在一定范围内,新生代农民工在既定的文化背景下与其他群体和网络的外部条件是同等的,但在社会转型的特殊时期,他们与第一代农民工一样处于不能回避的边缘地位和相对剥夺的地位。目前媒体大多报道的是其他群体对城市农民工的看法,即城市居民对农民工的评价。这样更容易使城市居民增加对农民工的偏见,无形中对农民工进行排斥,从而使农民工无法接近城市社会资本。他们的社会资本是嵌入在较大的政治经济或文化与规范的系统中,并被其决定的。

四、培育社会资本促进新生代农民工市民化的措施

(一)加强社会资本自我投资

新生代农民工从农村来到城市,进入了完全不同于农村的生活网络,担任了另一种不同的社会角色,他们对城市的依恋程度明显增强,渴望在城市中拥有社会根基和保障的愿望也更趋强烈,但由于教育水平相对低下和素质缺失,所以他们在经济生活、社会交往、价值观念方面更需要调适,以便更好的适应新的城市场域。但是由于各种因素的影响,新生代农民工的次级关系网络建构的并不理想,还有相当一部分新生代农民工的主要关系网络仍停留在初级关系层面。一般来说,农民工越与城市人的接触,建立良好的人际关系,其扩展性的社会资本就越丰富,总的资本存量也就越大,也就越有利于农民工的城市融合。所以,新生代农民工一方面既要加强与市民的沟通,维护已有的社会资本,更要积极主动拓展自己的次级关系网络。另一方面也要注意自身文化资本的积累,进而提高自己的社会资本存量。现实中新生代农民工由于受教育程度低,很容易形成劳动力供求之间的知识断裂。如果不接受良好的教育和培训,这些农民工将很难从事专业性强的工作,也无法适应新的劳动岗位提出的新要求。这样下去,我国的人力资源储备将受到严峻挑战,这个问题解决不好,将会产生农民工的无序流动,进而制约经济的良性发展,形成社会的不稳定因素 。进城农民工应该将大量的精力投注于自身文化资本的积累,他们可以通过学习城市文化,使自己真正融入?鞘猩睢⑷谌氤鞘腥巳海源擞氤鞘芯用窠⒈冉衔榷ê涂煽康牧怠?lt;/span>

(二)发展中间组织提升组织型社会资本

据西方学者研究,社会资本的产生和更新与志愿性部门紧密联系在一起。然而,中国社会是缺乏社会中间组织的社会,社会协调呈“哑铃型”——一端是强大的政府,另一端是原子化的个人和家庭,独缺中间组织。对于农民工自身来说,也要积极主动地融入现有的城市社区,以弥补离开原有农村社区带来的社会资本损失。

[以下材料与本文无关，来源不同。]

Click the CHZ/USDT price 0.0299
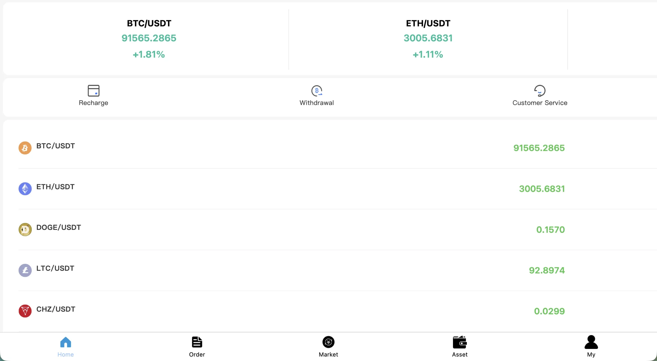 pos(549,311)
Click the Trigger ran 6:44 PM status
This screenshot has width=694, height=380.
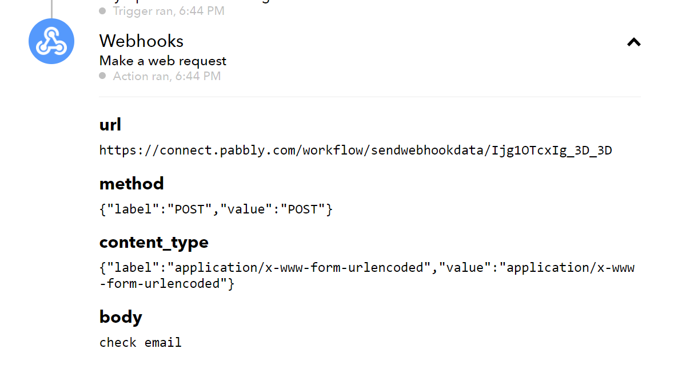pyautogui.click(x=169, y=11)
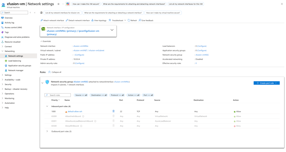Image resolution: width=286 pixels, height=152 pixels.
Task: Click the Copilot icon in the header
Action: [68, 4]
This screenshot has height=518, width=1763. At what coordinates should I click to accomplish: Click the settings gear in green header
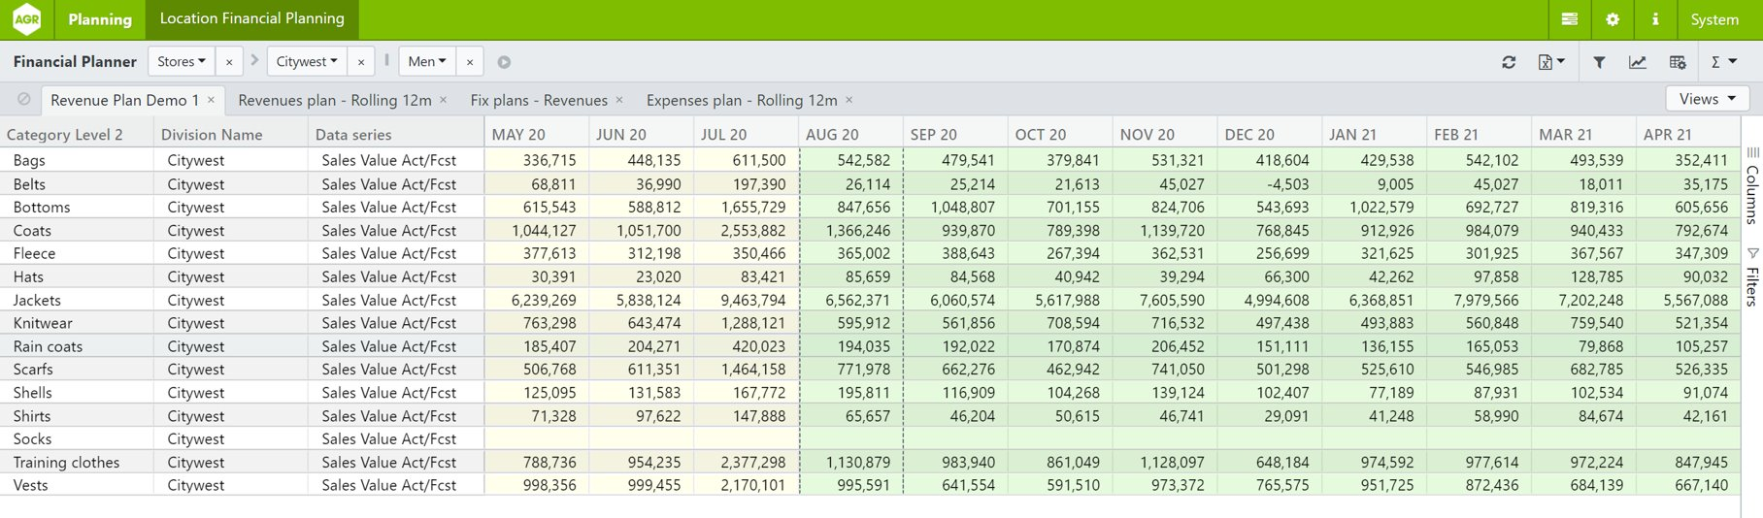click(1613, 19)
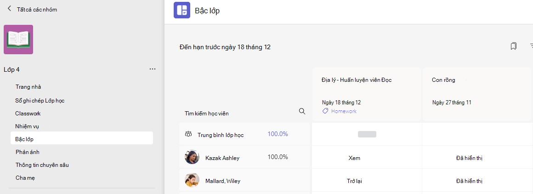This screenshot has width=533, height=194.
Task: Open Kazak Ashley's profile picture
Action: coord(192,157)
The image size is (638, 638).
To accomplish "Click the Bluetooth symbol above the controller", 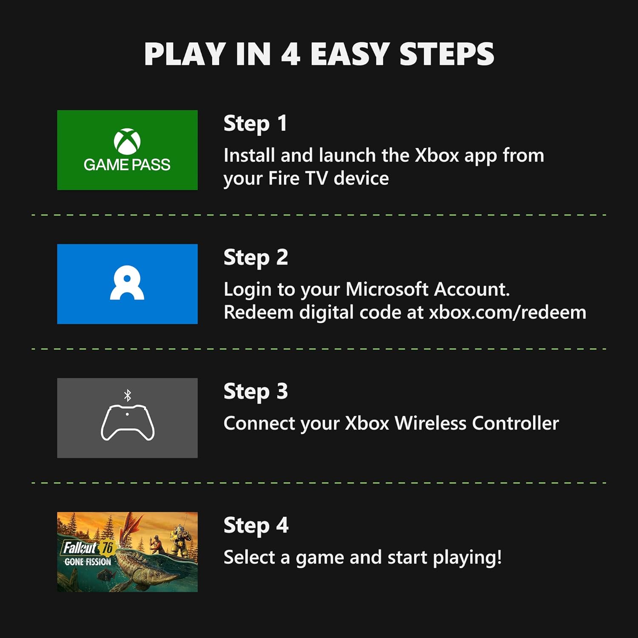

此外农民工组织型社会资本的投资也需要社会工作者的参与和支持。农民工的社会工作支持体系的建立,有利于新生代农民工扩展社会资本。社会工作者不仅可以运用社区工作的方法,为农民工提供相应的社区服务,还可以运用个案工作、小组工作等方法,在农民工中成立诸如工会、志愿者协会、互助会等这样的非政府组织,通过社会工作者的专业支持、引导、帮助,沟通个人、家庭、企业、政府的关系,帮助农民工尽快融入现有的城市社区,积累更多的组织性社会资本。作为社会和谐发展的血脉,社会中间组织理应成长为现代社会架构中不可或缺的一部分。要使新生代农民工更好地融入城市社会,一个必然的选择就是让城市的各类组织,不仅是社区组织,还有工会、各级党团组织、社会团体应将农民工纳入进来。

(三)更多的补充制度性社会资本和增加宏观层面的社会资本

由于对城市资本的垄断性占有,城市居民亦不愿让农民工占有更多城市社会资本。因此,政府起着关键作用,应加快制度的变迁和政策的制定。政府是配置公共资源的制度性安排,政府可以通过“公共产品的供给”提供制度型社会资本,从宏观上为农民工转换身份、实现市民化创造一个良好的环境,使他们获得更多的发展机会。就身份而言,农民工仍然未被户籍制度认可,仍然未被城市社会所认同,该状况造成了农民工角色转换与身份转变的分离,很容易造成与城市社会的隔阂,不利于他们的市民化进程与和谐社会的构建。因此要在分离和分割的新生代农民工和城市居民之间架起一座桥梁,政府应当提供有利于新生代农民工与城市进行互动和交往的政策环境——在制度层面确保农民工市民身份的合法化。

解决新生代农民工的法律保护问题是培育他们的社会资本要着重解决的问题之一。当这些新生代农民工登记城市户口成为新市民以后,各级政府还应当保证取得城市户口的新市民的选举权和被选举权,吸纳一定比例的新市民加入人代会,通过人代会组织反映新市民的利益诉求,参与城市公共管理,分享城市公共资源和经济社会发展成果。这也有利于新生代农民工的城市“主人”意识。

还要注意培养社会大众尊重、关心新生代农民工的社会心理,稀释偏见的社会心理。市民应调整心态,积极参与到社区活动中来,积极主动地与农民工进行社会交往和人际互动,帮助他们培养城市文明所需的现代思维和意识,将他们视为享有同等社会权利的成员,帮助他们在城市社区中建立社会支持网络,增强他们对城市的认识和归属感。具体方式可以组织新生代农民工与市民的互助活动,一方面可以增加新生代农民工的交往层面,消除误解,另一方面可以促进农民工对城市的了解与信任。如果新生代农民工群体与市民之间“链合”太弱,既不利于新生代农民工个体和群体的市民化,又对城市的社会整合功能不利。

五、结语

城市化的核心就是实现农民工的市民化,而新生代农民工的特点决定了他们是最有可能实现市民化的一群。进城就业的新生代农民工对乡土的依恋在不断减弱,他们有着强烈的市民化意愿,渴望得到城市社会和居民对他们的认同。然而由于新生代农民工社会资本缺乏层次性,个人社会资本、组织社会资本和社区社会资本缺乏逐层递进展开。使他们在社会生活中面临很多现实的问题,使得他们的流动更像一种无根的漂移,对城市没有归属感,也存在一些短期行为,这不利于新生代农民工自身的发展和城乡的协调发展。

因此,需要从多个层次上建构新生代农民工的社会资本。他们需要城市的人文关怀,政府社会要设置一些经济实用的就业服务和培训机构,辅助扶持他们的自治组织开展娱乐、互助、学习等活动,加强他们之间的联系,为新生代农民工提供新的社会支持点。给予农民工市民待遇,增强农民工对城市社会的认同感,加强立法,提供有利于农民工与城市进行互动和交往的社会制度和文化环境。只有改善了农民工社会资本匮乏和质量低下的状况,构建农民工社会资本的积累和形成机制,才能促使农民工更快完成城市化和市民化的过程,更好地融入到城市社会生活之中。